Every year, on the second Sunday in March, mom of two Jennifer Sanger is jolted awake by her bright-eyed and bushy-tailed 4-year-old son yelling, “The sun is up and the moon is down. Wake up, Mommy.” The time is an inhumane 6:30 a.m.
As she reluctantly rolls out of bed, already fearing having to awaken her groggy 6-year-old, Bexley, for school the next day, she thinks to herself: “There’s not enough bourbon in the world to get me through this daylight saving hell,” she told The Post.
Sanger, a 35-year-old children’s clothing designer from Columbus, Ohio, is just one of the many parents groaning about the time change. The clocks are set to spring forward this Sunday at 2 a.m., and parents have been dreading it — and the havoc it will wreak on kids’ bedtimes, wake-ups and tantrum-filled attempts to make it to school on time.
“This Sunday, please remember the victims of daylight savings time — parents who have to try to get their kids down at the right bedtime even though the f–king sun is still up,” one frustrated father lamented on Twitter.
Others are questioning why we even have daylight saving time. “Please stop this nonsense,” begged an equally exasperated mother in a tweet. “As soon as my kids settle into their bedtime routine, daylight savings starts again and messes everything up.”
Many are turning to social media not just to complain but also for tips and tricks to help little ones acclimate. The popular parenting experts @biglittlefeelings posted an Instagram story earlier this week with some helpful guidance.
“It’s heeeeere,” the story declared before offering up suggestions, including a popular strategy in which parents gradually shift kids schedules up in 15-minute increments to prepare for the big shift.
But Upper West Side clinical social worker Kelly Nadel said moms and dads shouldn’t try too hard to implement such coping mechanisms.
“Parents don’t necessarily need to stress themselves out trying to get their kids to bed 15 minutes earlier or not allowing screen-time [on TVs, tablets or phone] an hour before their new bedtime,” Nadel, 40, told The Post.
Instead, just go with it, take some deep breaths and remember that this, too, shall pass.

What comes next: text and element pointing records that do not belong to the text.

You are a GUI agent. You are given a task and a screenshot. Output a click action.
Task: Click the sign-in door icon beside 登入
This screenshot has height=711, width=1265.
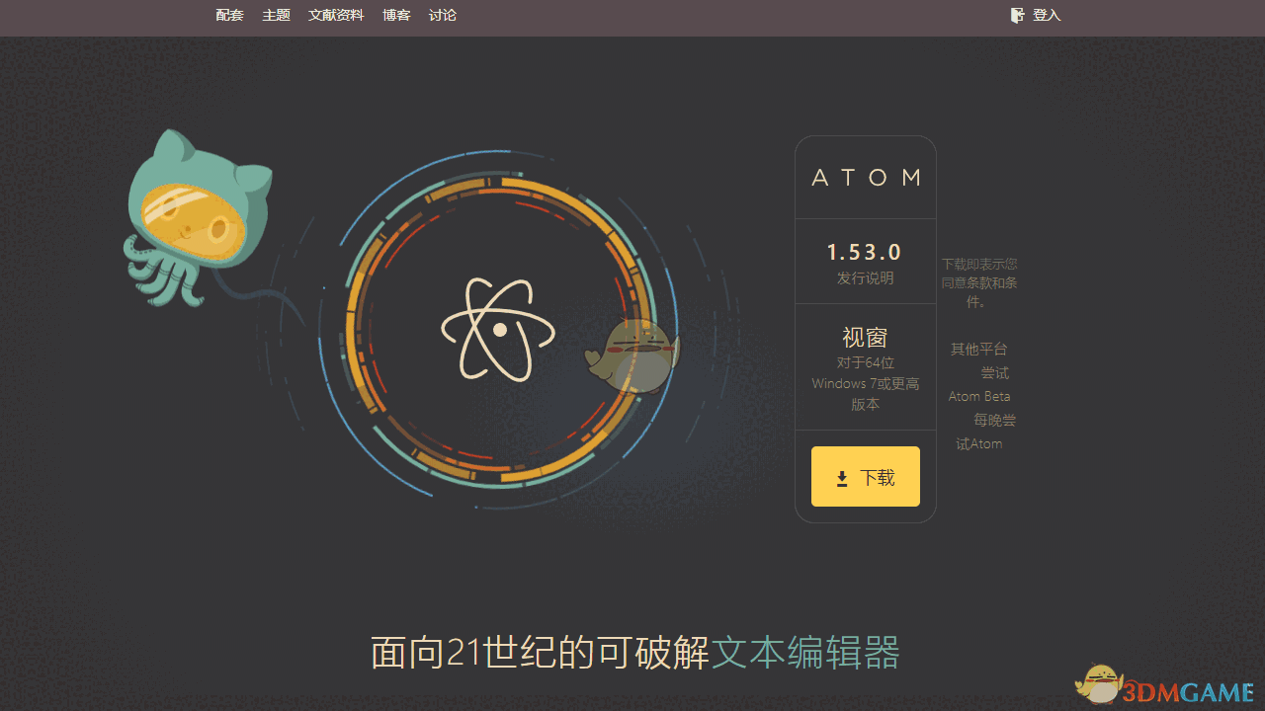[x=1017, y=15]
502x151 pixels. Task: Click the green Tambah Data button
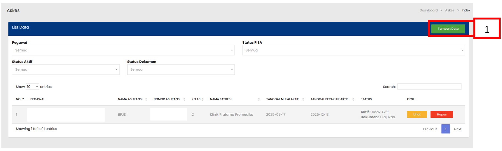coord(448,29)
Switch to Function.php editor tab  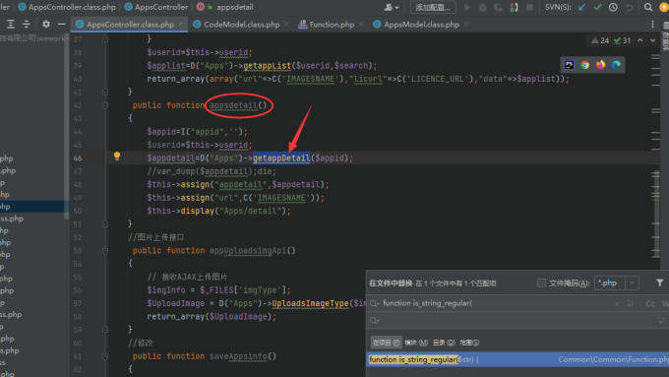pos(332,25)
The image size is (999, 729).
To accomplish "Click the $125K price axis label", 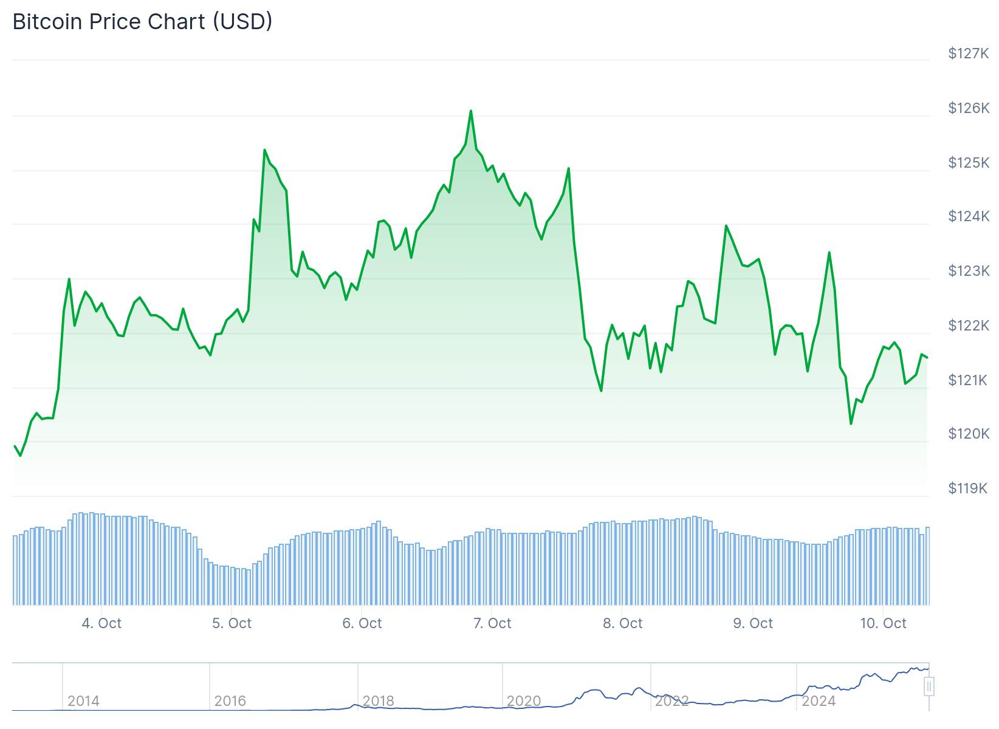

“[It’s] not forever,” she said. “The adjustment period is only about two or three weeks every year when your kids are little. Then, around the ages of 4 to 6, they’ll gradually become less affected.”
Shana Bull, 40, lamented that the 15-minute bedtime trick didn’t work on her 6-year-old son, Ryeson, or the family pet, a 20-year-old Yorkie named Macy, who also struggles with the clocks changing.
“Macy gets mad when her walks, dinner or sleep aren’t on schedule,” said Bull. “With dogs it seems their internal clock runs a little faster, so she feels like she’s losing two hours while we’re only losing one. Either way, my whole house is chaos.”
Meanwhile, Ryeson, who has cystic fibrosis and attention deficit hyperactivity disorder, is likely to wake at 4 a.m.
“He doesn’t want his tablet, he wants me or my husband, Jeff, to engage with him,” said Bull, a children’s book author who is based in California. “So one night I’ll get up and be with him, and Jeff will take over the next night.”
It’s so bad, she’s considering making a run for it.
“[We] actually went on a honeymoon to Mexico during daylight saving,” she said. “So we sometimes joke about dropping the kid off at grandma’s and running away to Mexico around this time of year.”